On arrive à la moitié de l’E.P. On pourrait s’arrêter là, c’est très bien, original, riche et prometteur. Moi, je me suis souvent arrêté là, car jusqu’ici, j’appréciais tous les titres sans exception. Sleep Talking, le 6e titre, entame la descente en douceur. J’étais moins surpris du fait des éléments introduits précédemment que l’on y retrouve. Un sans de décompression. Idem pour Greetings, avec une voix toujours aussi travaillée, mais une ambiance plus robotique. Everything Above fait partie des titres de cette seconde face de l’E.P. dont je n’avais pas encore soupçonné l’attrait (il y a un jeu de mots à tenter avec Dark side of…). Peut-être que j’aime ce titre en 2025 après avoir écouté beaucoup d’artistes ayant produit un son relativement similaire. Entre temps, j’ai découvert les premiers E.P. de FKA Twings, sortis au début des années 2010, il y a des parallèles à faire. En tout cas, le decrescendo entamé à partir de la moitié du titre m’a véritablement fait faire les gros yeux : « Wow, je n’avais pas fait attention à ça jusqu’à présent ». Right of Spring, l’avant-dernier morceau, est peut-être le parent pauvre de Free Room ; il y a de quoi en faire un tube ou un second single, il m’a donc un peu moins surpris. Enfin, l’EP se clôt avec Something in the Air. En voyant le titre apparaître sur l’écran de mon lecteur, je pense avant tout au morceau de David Bowie, assez sous-estimé. Il n’y a aucun lien entre les deux, à par le nom du titre, mais j’évite de dire que celui de Ravyn Lenae ne m’a pas évoqué autre chose, malheureusement.

Avec ses 32 minutes et 32 secondes, Moon Shoes fait partie de mes classiques des années 2010 peu connus. Ravyn Lenae a lancé sa carrière musicale très tôt grâce à l’EP, on comprend pourquoi. Elle poursuit donc avec deux autres E.P. : Midnight Moonlight (2017), dont j’avais beaucoup apprécié Spice, dansant, tendre et mélancolique. En 2018, elle sort Crush, un EP produit par Steve Lacy.

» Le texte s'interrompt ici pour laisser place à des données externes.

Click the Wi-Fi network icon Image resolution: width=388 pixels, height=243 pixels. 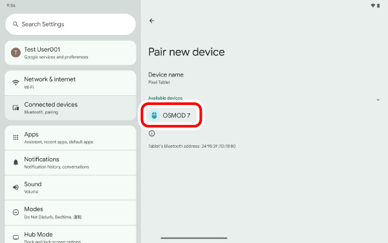[16, 82]
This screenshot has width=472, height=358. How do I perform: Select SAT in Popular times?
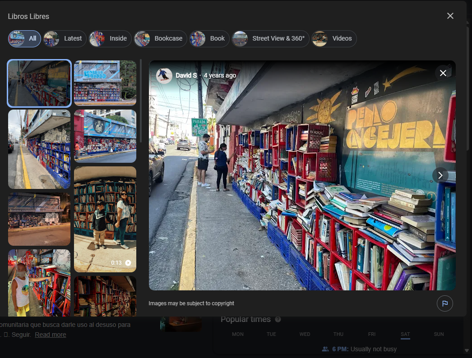(405, 334)
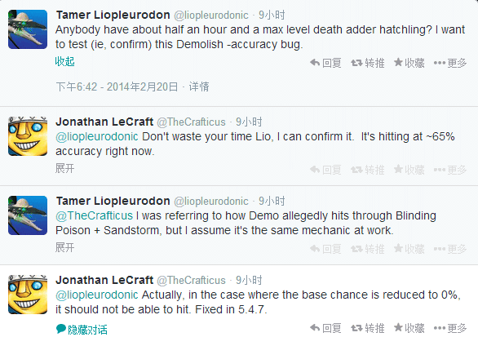Favorite the first tweet with star icon
478x337 pixels.
coord(409,63)
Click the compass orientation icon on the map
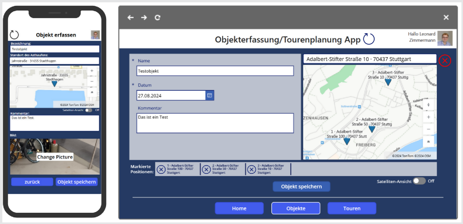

Le titre Sticky montre sa maturité pour produire des titres alliant funk et R&B. À partir de là, j’ai beaucoup moins accroché, préférant Moon Shoes à toute autre nouvelle production. En 2022, Ravyn Lenae sort son premier album studio Hypnos, suivi de Bird’s Eye en 2024, tous deux acclamés par la critique. Elle est désormais reconnue internationalement. Elle sera d’ailleurs à Paris en novembre prochain. Je garde toujours ce précieux EP pour me rappeler que Moon Shoes est une sorte d’ouvroir musical, montrant les sens aiguisés de la production par une figure très jeune de la scène de Chicago. Cet EP, aussi anodin et sans prétention soit-il, a sans doute orienté une grande partie de mes écoutes depuis sa découverte en 2017.